* Exercise instructions:
Gather the lines below that include the string "click", copying each in full.

* Extracted material:
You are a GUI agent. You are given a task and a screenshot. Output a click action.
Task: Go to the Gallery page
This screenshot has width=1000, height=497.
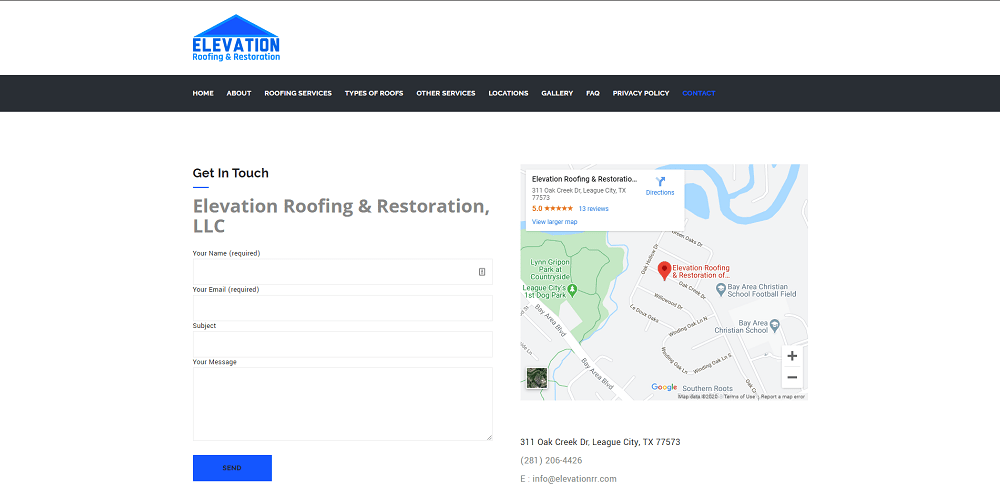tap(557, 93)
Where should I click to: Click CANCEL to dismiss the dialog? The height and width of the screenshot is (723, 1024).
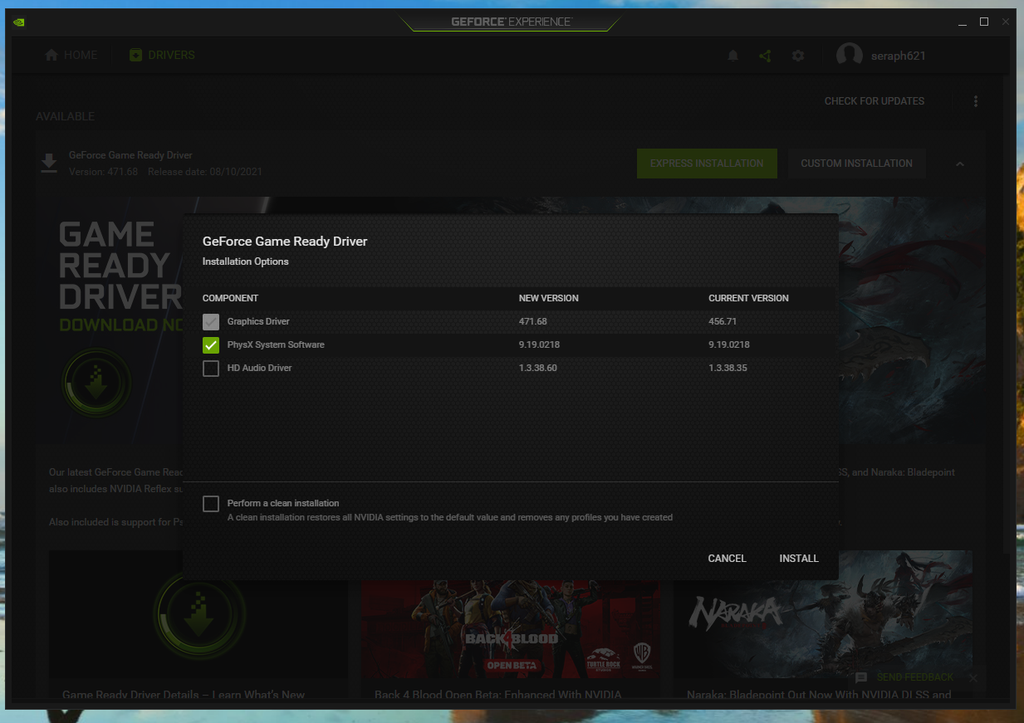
--
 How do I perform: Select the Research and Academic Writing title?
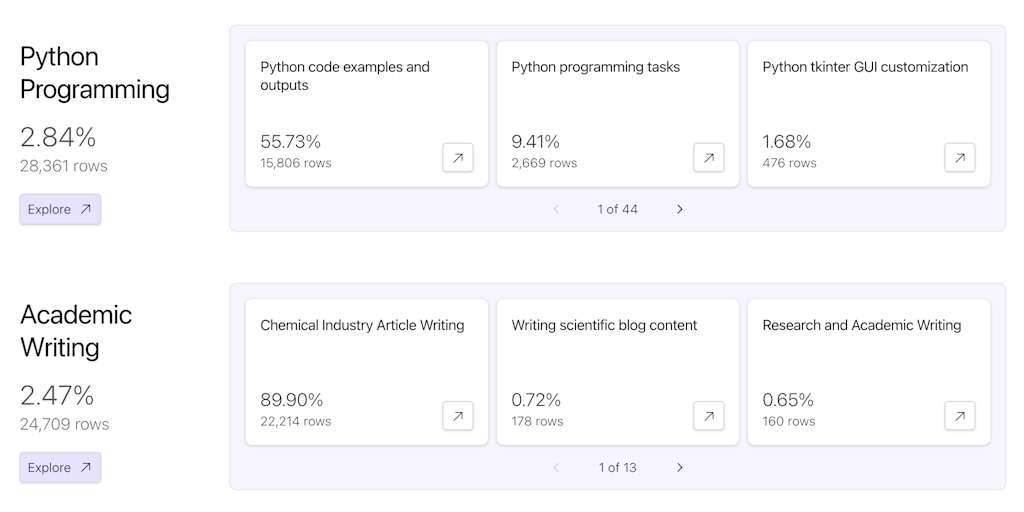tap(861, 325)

* Result of the task:
You are a GUI agent. You are given a task and a screenshot. Output a click action.
Where should I click to: Click CANCEL to dismiss the dialog? The height and width of the screenshot is (723, 1024).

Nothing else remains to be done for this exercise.